## What you need to do
Count the lines in the data below that contain the string "width", matching case exactly. Reply with only that number.

━━━━━━━━━━

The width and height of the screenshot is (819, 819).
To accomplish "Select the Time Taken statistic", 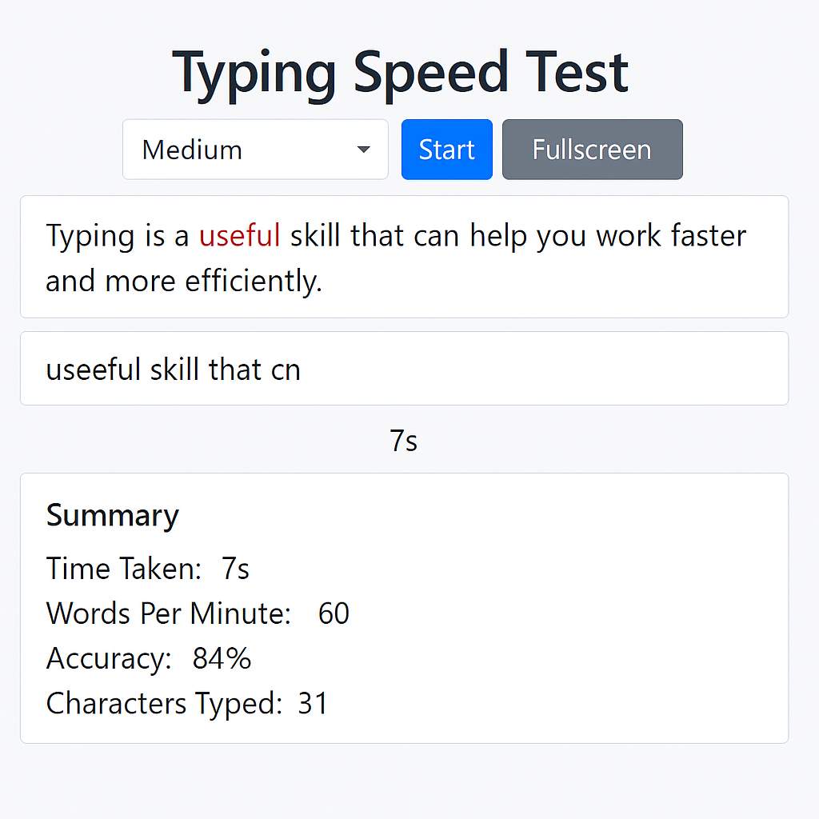I will (x=147, y=569).
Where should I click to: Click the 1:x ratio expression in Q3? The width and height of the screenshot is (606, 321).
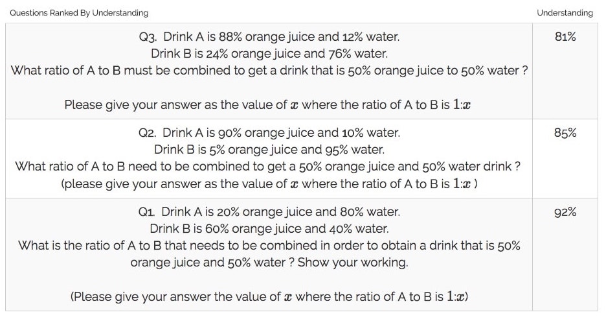(462, 104)
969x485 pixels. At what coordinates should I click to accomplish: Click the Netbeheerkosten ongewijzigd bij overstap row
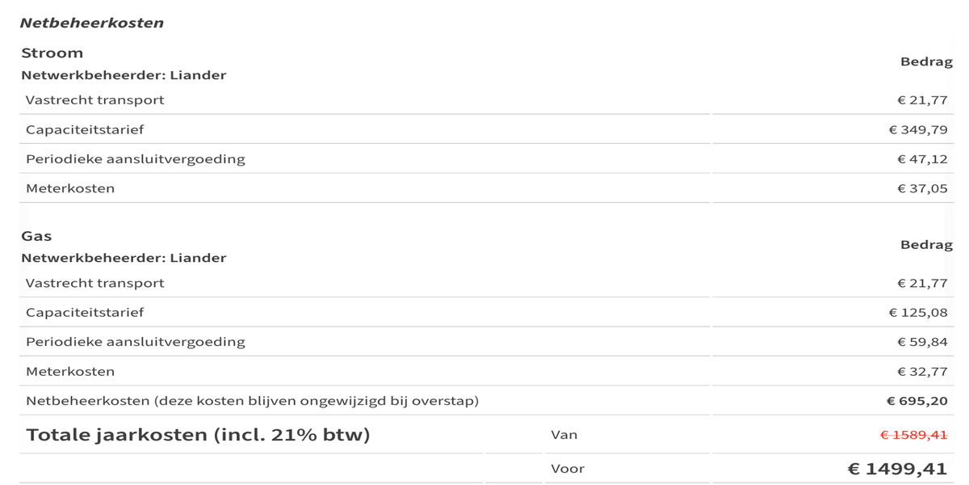tap(252, 401)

━━━━━━━━━━

## Exercise answer
2